Even in the rain, Big Sur is a remarkable place to explore.
We holed up here recently on a particularly showery weekend, which didn't stop us from exploring beaches and redwoods or foraging for high gastronomy. (It also didn't stop us from bunkering in our room, fireplace ablaze, for cozy afternoons). With its rugged coastline and thick forests and view-tastic luxury inns, it's no wonder Sean Parker, Anne Hathaway, Taylor Swift, Karlie Kloss, Andy Samberg, and Joanna Newsom flock here to steal away. But you don't need to take a cue from Hollywood's A-list. You already knew how special this place was.
Bixby Creek Bridge (pictured above)
You know you're entering Big Sur (from the north) once you've crossed the bridge. Though it's not the original iconic one from 1932, it's a brand new, shiny version that has allowed businesses in the area to reopen.

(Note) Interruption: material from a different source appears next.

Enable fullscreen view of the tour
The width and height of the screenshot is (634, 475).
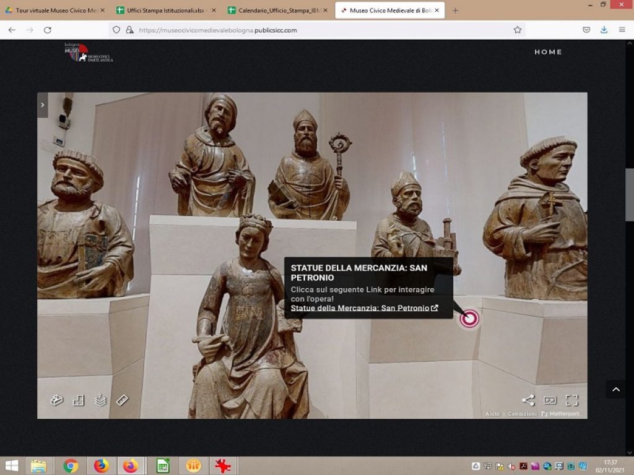tap(571, 400)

Dudes. There's purple sand at this hidden beach. And natural archways in the rock. We're not saying that you should visit this oceanfront for all your sun worshipping needs, but if you need a crazy cool backdrop for your engagement photos, or if you want to say that you've actually been to a beach with wine-hued sand, then put this secret spot on your itinerary. And for god's sake, don't attempt to swim the waters. // Sycamore Canyon Road, Hwy. 1, discover-central-california.com/pfeiffe...
Glen Oaks Big Sur
Tuck in at Glen Oaks Big Sur, where chic and cozy cottages, set in a thick redwood forest, are appointed with cool midcentury trappings, gas fireplaces, and sexy double showers (or, in the case of the Big Sur cabin, twin vintage clawfoot tubs). You'll rise and slumber to the sound of the Big Sur River rushing mere yards away from your front porch. The on-property restaurant, the Big Sur Roadhouse, serves generous portions of full-flavored Cajun fare—think rich seafood gumbo and super fresh catch-of-the-day po' boys. The eatery is a favorite spot among the locals, and you can't get a better endorsement than that. // 47080 Hwy. 1, glenoaksbigsur.com
One extraordinary experience that should be required of any Big Sur getaway is the nine-course Taste of Big Sur prix fixe menu ($175 per person) at the famed Post Ranch Inn. Executive chef John Cox takes his utmost inspiration from the land, translating its rich history and nature into such visionary plates as ember roasted black mussels with acorn “sand" and seaweed; hay-roasted, goose liver-stuffed quail (inspired by, but not sourced from, thank god, the property's bird population); and a chocolate and eucalyptus dessert that nods to the fragrant trees on the property. Each dish comes with a bit of lovely storytelling by the server, and when you reach the end, you're crazy sad it's over. You think about the feast for days to come. And as much as you wish you could eat such inspired meals everyday, you know that the frequency would only diminish the specialness of it all.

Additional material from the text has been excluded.